SUPPLIED TEXT:
+-------+
Installation

Quick Install

pyKLIP is pip-installable:

$ pip install pyklip

However, if you need to modify the source code, we recommend you do the installation from source code below instead. You can overwrite a pip-install using the install from source code instructions below, so you can always do the pip install first, and reinstall from source code later when you need to.

Note that the pip-installable pyklip does not install all dependencies for all the various modules, just the core functionality. This should emcompass the large majority of use cases. However, there is a chance that you need to install additional packages for specific modules. We are working on fixing this, so that everything is installed by default, but avoiding installing too many dependencies.

Install from Source Code

Dependencies

Before you install pyKLIP, you will need to install the following packages, which are useful for most astronomical data analysis situations anyways. We recommend you use python 3 for pyKLIP, but it can be adapted to python 2.7 as well.
+-------+
DATA EXTRACT:

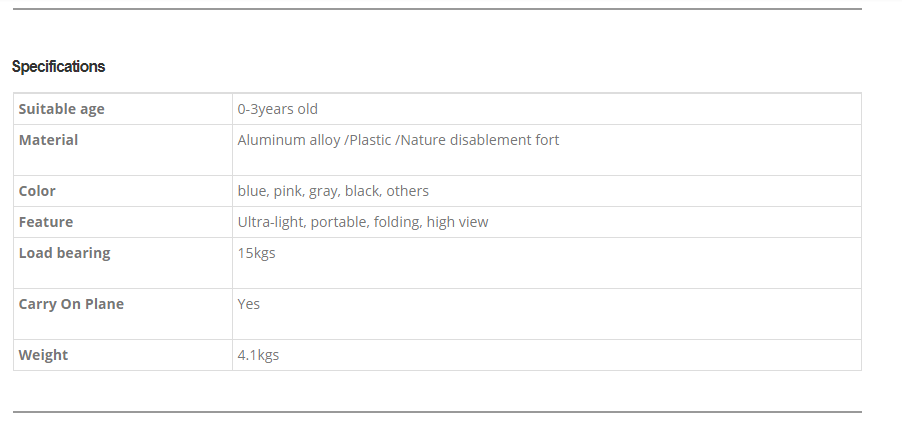The width and height of the screenshot is (902, 433).
Task: Click 'Nature disablement fort' text
Action: coord(480,140)
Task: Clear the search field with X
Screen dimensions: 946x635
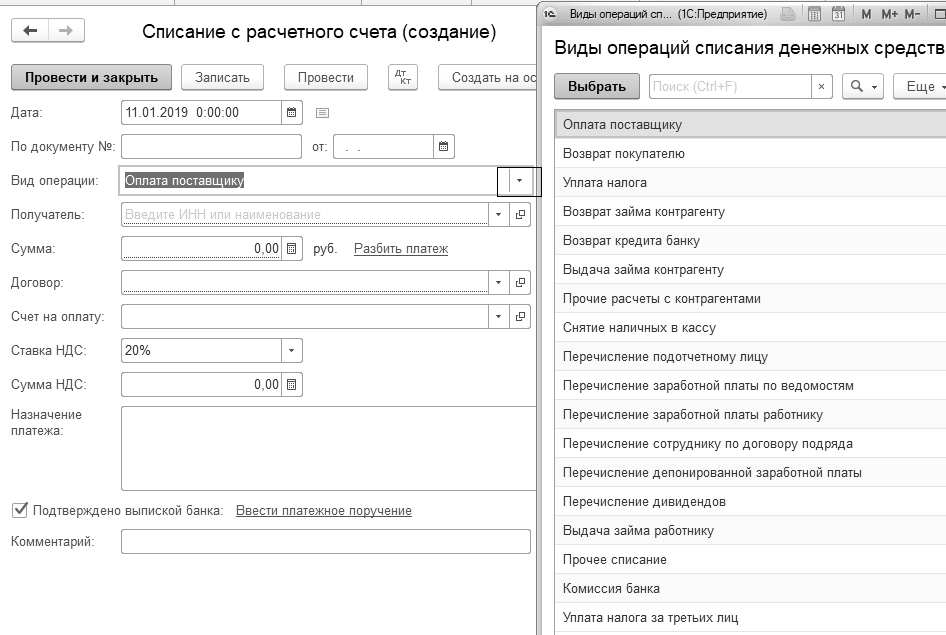Action: point(821,87)
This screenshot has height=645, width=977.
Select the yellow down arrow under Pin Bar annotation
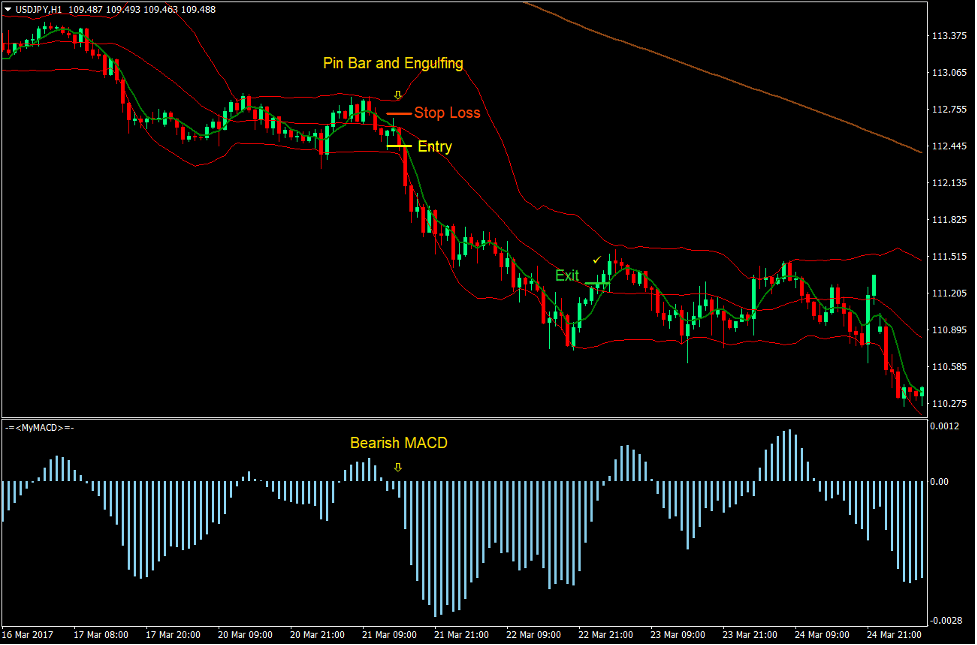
+-------+
DIRECTIONS:
- a) Translate this sentence from the pyKLIP installation guide into Spanish: "We recommend you use python 3 for pyKLIP, but it can be adapted to python 2.7 as well."
- b) Carry on writing the pyKLIP installation guide from the point where it stops.
The data isn't needed for anything here.

ANSWER SET:
- a) Recomendamos que uses python 3 para pyKLIP, pero también se puede adaptar a python 2.7.

- b)
  • numpy

  • scipy

  • astropy

  • Optional: matplotlib, mkl-service

For the optional packages, matplotlib is useful to actually plot the images. For mkl-service, pyKLIP autmoatically toggles off MKL parallelism during parallelized KLIP if the mkl-service package is installed. Otherwise, you will need to toggle them off yourself for optimal performance. See notes on parallelized performance below.

For Foward-Model Astrometry and Photometry specifically, you’ll also want to install the following packages:

  • emcee

  • corner

As pyKLIP is computationally expensive, we recommend a powerful computer to optimize the computation. As direct imaging data comes in many different forms, we cannot say right here what the hardware requirements are for your data reduction needs. For data from the Gemini Planet Imager (GPI), a computer with 20+ GB of memory is optimal for an 1 hour sequence taken with the integral field spectrograph and reduced using ADI+SDI. For broadband polarimetry data from GPI, any laptop can reduce the data.

Install

Due to the continually developing nature of pyKLIP, we recommend you use the current version of the code on Bitbucket and keep it updated. To install the most up to date developer version, clone this repository if you haven’t already:

$ git clone https://bitbucket.org/pyKLIP/pyklip.git

This clones the repoistory using HTTPS authentication. Once the repository is cloned onto your computer, cd into it and run the setup file:

$ python setup.py develop

If you use multiple versions of python, you will need to run setup.py with each version of python (this should not apply to most people).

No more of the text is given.